In the family history entries below, condense the paragraph beginning "Ernest Claude Johnson was the youngest son" into a short bulleted list that keeps its main facts.

**Passage shown**
----

Monday, October 08, 2007

My Cousin Ernest, World War II Casualty

Click here and scroll down to "Casualties from U.S.S. Neosho."

Ernest Claude Johnson was the youngest son of my great grandaunt, Cora Clark Johnson, and her husband Aaron. He died after the Battle of Coral Sea (east of the coast of Australia in the South Pacific). After his ship, the U.S.S. Neosho, was attacked on May 7, 1942, he and 67 other men climbed aboard life rafts, lashed them together, and set themselves adrift, thinking the Neosho would sink. It didn't.

The men who clung to the remnant of the Neosho would be rescued four days later. The 68 men floating aimlessly on the raft would spend the next nine days suffering from lack of food and fresh water. Some were killed by sharks; others became delirious and drank sea water, and died quickly after.

Of those 68 men, only four survived to be rescued. They were taken back to the States in critical condition, and only two of those four would survive.

Tuesday, October 02, 2007

Aunt Jean

One day, I'll meet my great grandaunt Jean.

Eugenia Pearl Johnson - Jean - is my great Grandma Keen's older sister and she lived an interesting (sometimes unfortunate) life. She was married three times and had two daughters each with her first and second husbands, John J. Mullennax and Robey Harrison Tolliver. Tonight, I found missing information I'd been hoping to find for a long time about Robey and Jean's marriage.

As I've said before, for the most part I've given up trying to find really important, missing pieces of information. Now I just get to work and let it come. Tonight I took the extra step of praying before I started working on it. I plugged my PAF file into PAF Insight as usual, decided to work on the 3,000s, which happened to contain Aunt Jean's family, and thought, since it was slow and I was bored, "I should look up each person in Ancestry.com while PAF Insight is looking for them in the IGI and see if I find anything" and lo and behold, that's when I found them. I also had the Washington state digital archives page open and happened to type in the name "Tolliver," which led me right to Jean and her daughters.

Robey was one elusive man to find, but tonight I have information I found in his World War I and II draft registration cards. I found out he and Jean divorced and he moved to California, where he died. I found Jean's third husband and his first wife living in Salem, Oregon. I found out that Jean's daughter Florence Ellen "Frances" Mullennax had been married not once, but twice, and that her son is the product of her first marriage.

A good night. I definitely feel closer to Jean and her family.

----

(Collected data)
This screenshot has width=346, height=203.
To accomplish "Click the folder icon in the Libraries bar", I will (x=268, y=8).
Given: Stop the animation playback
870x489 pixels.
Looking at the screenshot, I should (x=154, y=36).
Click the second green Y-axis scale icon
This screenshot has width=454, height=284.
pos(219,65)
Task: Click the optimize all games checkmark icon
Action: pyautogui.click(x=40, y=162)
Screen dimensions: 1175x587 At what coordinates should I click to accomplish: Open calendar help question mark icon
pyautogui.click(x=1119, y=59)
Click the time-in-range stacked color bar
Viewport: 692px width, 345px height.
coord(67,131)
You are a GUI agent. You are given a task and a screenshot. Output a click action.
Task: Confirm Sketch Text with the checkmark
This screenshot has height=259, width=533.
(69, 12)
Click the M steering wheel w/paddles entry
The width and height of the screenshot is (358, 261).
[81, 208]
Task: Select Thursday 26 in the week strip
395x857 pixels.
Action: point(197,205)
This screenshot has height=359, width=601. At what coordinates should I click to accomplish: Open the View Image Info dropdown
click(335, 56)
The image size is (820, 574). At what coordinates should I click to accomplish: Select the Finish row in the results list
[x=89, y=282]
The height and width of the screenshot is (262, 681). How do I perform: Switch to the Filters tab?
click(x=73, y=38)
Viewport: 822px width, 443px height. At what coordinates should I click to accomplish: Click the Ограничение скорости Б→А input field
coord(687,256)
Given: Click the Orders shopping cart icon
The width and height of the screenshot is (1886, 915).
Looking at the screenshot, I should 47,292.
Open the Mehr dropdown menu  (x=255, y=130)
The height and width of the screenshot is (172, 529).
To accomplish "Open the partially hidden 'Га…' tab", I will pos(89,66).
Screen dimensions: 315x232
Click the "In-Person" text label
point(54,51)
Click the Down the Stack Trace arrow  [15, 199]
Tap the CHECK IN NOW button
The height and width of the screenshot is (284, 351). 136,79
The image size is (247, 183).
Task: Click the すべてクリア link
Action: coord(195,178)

----

**Answer**
- Ernest Claude Johnson was the youngest son of Cora Clark Johnson (the writer's great grandaunt) and her husband Aaron.
- He died after the Battle of Coral Sea, east of the coast of Australia in the South Pacific.
- His ship, the U.S.S. Neosho, was attacked on May 7, 1942.
- Believing the ship would sink, he and 67 other men lashed life rafts together and set themselves adrift.
- The Neosho did not sink.